▶ TASK STATEMENT
Pull every line containing "below" from the entries.
BEGIN EXERCISE INPUT
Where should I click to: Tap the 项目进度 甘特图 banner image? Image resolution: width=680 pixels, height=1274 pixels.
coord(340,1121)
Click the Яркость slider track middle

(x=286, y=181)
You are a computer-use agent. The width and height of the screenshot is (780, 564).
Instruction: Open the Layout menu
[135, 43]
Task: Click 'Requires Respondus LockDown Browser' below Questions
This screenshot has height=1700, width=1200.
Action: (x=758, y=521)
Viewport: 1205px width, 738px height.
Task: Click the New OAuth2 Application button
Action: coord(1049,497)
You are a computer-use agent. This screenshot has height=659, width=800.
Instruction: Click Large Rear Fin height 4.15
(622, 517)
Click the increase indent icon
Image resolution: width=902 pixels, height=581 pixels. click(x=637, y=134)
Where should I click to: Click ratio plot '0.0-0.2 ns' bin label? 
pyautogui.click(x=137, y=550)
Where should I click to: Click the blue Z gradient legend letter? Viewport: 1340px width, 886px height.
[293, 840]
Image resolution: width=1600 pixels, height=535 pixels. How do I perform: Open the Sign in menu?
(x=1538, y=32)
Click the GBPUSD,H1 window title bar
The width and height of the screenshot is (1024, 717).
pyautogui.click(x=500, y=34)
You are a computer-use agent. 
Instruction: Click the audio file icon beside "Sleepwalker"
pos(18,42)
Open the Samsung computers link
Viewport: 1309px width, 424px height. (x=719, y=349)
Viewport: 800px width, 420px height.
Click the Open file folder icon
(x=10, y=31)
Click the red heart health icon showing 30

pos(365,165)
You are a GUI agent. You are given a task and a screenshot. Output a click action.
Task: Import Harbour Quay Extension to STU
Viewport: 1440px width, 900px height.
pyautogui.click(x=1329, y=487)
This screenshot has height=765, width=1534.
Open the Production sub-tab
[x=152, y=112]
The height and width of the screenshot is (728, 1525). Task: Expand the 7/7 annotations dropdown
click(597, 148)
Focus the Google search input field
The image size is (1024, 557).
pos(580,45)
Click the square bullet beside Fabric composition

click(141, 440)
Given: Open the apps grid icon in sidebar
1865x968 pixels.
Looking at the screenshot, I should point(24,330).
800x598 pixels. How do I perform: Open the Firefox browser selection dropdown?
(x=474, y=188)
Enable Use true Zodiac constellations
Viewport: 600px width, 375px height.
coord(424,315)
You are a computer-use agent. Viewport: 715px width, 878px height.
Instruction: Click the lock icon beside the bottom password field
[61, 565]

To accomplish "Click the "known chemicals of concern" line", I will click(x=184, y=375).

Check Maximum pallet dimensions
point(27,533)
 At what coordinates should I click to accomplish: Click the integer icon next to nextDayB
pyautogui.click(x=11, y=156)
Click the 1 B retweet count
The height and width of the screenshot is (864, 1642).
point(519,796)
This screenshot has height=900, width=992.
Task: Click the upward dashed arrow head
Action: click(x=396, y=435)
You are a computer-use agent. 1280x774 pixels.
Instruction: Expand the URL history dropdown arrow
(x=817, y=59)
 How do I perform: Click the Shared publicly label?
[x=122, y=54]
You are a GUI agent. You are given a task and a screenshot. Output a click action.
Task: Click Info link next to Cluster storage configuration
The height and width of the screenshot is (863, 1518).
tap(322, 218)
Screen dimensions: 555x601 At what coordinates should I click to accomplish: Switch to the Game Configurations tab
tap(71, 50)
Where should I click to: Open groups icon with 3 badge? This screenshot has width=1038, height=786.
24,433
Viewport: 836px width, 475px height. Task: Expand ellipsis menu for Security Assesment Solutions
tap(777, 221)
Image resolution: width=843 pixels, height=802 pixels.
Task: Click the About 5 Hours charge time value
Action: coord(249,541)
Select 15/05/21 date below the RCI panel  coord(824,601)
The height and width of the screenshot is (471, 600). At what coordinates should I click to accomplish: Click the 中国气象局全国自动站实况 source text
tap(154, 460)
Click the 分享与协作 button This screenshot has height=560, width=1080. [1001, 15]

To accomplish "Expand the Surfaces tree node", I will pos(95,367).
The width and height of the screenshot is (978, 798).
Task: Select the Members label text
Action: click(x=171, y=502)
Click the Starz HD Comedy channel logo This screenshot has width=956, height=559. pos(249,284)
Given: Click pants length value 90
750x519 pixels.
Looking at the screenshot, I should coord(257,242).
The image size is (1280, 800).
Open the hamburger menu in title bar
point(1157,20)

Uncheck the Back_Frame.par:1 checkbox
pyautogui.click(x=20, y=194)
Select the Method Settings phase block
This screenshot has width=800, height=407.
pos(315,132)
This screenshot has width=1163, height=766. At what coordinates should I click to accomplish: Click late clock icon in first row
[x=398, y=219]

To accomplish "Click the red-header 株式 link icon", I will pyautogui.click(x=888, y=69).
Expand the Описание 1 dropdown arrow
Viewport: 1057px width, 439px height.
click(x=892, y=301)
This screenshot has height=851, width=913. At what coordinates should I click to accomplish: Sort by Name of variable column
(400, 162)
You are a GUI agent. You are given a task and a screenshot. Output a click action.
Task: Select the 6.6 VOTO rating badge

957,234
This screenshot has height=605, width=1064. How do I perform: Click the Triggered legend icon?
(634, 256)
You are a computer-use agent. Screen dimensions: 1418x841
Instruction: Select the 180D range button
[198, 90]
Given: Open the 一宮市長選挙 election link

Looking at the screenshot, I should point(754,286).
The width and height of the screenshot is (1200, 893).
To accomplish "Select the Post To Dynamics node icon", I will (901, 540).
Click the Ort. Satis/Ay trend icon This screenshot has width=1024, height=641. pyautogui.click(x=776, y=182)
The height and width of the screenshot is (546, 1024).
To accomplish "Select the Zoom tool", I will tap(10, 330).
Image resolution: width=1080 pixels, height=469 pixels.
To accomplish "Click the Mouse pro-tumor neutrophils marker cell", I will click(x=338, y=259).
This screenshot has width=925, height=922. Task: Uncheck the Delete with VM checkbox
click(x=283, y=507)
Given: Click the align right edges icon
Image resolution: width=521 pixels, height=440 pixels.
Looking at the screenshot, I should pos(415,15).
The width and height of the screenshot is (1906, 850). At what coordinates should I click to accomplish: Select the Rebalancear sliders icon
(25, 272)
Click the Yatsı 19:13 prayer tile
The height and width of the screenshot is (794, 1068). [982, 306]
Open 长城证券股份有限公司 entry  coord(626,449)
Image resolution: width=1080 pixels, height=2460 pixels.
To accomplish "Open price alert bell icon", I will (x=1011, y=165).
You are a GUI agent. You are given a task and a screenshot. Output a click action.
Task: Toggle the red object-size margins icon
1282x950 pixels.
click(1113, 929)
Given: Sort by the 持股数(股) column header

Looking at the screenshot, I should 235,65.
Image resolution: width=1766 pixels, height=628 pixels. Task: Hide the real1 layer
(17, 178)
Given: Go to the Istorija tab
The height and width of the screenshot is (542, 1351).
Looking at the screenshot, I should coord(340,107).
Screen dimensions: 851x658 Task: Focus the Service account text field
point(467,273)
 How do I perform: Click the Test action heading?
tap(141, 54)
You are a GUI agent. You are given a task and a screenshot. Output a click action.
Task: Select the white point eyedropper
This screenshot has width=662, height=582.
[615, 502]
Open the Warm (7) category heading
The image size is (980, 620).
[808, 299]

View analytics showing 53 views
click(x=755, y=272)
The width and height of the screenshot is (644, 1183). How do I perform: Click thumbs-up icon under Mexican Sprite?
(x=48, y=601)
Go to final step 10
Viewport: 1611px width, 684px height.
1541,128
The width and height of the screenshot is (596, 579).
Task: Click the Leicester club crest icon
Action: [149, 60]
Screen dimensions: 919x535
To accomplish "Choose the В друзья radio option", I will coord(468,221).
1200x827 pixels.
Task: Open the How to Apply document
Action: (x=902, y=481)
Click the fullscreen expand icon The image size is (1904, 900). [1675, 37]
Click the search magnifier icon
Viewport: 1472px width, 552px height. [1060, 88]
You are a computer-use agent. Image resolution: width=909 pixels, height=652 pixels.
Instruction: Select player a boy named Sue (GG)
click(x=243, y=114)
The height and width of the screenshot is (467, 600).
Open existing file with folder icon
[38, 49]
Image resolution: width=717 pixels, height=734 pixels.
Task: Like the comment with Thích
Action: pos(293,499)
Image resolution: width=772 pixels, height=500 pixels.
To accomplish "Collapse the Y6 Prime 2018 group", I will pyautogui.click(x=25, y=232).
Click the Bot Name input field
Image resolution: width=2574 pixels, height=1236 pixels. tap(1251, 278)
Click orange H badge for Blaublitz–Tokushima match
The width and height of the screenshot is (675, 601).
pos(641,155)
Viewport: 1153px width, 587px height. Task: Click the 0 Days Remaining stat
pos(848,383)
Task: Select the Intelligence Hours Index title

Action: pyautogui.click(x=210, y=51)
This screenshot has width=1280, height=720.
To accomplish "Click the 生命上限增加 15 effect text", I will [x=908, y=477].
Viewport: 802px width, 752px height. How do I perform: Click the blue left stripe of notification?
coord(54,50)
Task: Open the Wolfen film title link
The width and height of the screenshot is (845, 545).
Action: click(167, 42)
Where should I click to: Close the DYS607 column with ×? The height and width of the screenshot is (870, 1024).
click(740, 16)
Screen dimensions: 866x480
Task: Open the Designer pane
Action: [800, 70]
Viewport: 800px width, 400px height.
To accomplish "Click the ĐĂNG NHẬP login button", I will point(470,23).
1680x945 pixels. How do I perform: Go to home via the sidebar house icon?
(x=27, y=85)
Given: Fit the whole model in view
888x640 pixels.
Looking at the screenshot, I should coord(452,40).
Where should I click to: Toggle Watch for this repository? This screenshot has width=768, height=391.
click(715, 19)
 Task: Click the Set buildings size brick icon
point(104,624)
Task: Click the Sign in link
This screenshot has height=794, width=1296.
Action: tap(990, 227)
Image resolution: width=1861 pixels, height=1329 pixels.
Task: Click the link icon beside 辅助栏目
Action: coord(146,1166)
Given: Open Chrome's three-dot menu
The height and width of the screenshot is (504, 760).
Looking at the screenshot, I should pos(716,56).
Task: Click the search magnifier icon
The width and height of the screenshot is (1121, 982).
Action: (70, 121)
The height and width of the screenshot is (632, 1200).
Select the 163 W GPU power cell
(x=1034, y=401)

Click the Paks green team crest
END EXERCISE INPUT
▶ SOLUTION FOR THIS EXERCISE
Task: Click 'Requires Respondus LockDown Browser' below Questions
Select 15/05/21 date below the RCI panel  coord(824,601)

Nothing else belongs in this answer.